◆ Your objective: Filter these records by the string "computer", copying each line that holds it.
==*==
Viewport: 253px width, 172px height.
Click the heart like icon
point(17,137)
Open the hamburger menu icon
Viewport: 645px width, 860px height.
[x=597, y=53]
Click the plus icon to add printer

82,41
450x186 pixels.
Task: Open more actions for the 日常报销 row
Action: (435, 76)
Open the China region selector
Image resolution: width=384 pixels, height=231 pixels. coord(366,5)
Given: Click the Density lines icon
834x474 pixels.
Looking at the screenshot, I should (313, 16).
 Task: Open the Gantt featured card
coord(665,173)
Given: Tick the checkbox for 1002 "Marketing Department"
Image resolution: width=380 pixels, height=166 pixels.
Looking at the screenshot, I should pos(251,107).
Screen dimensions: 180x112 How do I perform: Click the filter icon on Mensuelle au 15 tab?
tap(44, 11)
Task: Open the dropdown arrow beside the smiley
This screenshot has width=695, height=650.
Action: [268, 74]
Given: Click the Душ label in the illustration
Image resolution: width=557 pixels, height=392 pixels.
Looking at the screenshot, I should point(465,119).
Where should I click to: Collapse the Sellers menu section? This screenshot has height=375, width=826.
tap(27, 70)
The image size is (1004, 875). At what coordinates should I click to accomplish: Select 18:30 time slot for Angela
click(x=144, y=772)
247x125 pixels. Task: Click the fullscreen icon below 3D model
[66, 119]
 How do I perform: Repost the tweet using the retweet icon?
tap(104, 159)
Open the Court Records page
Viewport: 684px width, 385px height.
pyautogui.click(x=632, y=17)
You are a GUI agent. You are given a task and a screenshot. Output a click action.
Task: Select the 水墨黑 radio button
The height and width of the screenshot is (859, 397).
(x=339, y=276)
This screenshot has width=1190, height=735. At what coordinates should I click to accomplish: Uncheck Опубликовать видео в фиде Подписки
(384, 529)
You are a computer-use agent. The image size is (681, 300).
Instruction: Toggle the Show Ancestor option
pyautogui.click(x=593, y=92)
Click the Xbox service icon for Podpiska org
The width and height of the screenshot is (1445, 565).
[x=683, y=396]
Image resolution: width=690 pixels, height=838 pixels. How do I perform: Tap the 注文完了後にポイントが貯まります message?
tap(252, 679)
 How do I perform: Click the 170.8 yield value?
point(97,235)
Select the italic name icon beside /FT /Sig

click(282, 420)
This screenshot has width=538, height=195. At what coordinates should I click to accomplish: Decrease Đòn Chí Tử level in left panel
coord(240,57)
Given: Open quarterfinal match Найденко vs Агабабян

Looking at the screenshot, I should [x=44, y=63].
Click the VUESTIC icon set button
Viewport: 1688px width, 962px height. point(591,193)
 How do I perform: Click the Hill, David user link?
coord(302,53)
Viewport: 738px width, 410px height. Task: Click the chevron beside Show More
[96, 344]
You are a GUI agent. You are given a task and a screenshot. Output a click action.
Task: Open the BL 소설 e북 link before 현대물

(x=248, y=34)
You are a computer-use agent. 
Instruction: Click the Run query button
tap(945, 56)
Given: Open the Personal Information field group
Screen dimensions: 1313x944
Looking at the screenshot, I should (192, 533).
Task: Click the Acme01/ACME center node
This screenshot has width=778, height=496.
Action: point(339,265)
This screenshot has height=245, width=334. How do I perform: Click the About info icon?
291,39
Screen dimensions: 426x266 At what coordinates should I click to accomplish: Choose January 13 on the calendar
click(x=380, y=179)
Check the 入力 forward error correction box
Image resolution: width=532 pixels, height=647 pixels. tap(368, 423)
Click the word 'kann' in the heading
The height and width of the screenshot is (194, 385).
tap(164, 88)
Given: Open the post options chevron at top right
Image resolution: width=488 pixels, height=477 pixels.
==*==
◆ Solution to the exercise:
You are a computer-use agent. The image size is (681, 300).
You are a computer-use agent. 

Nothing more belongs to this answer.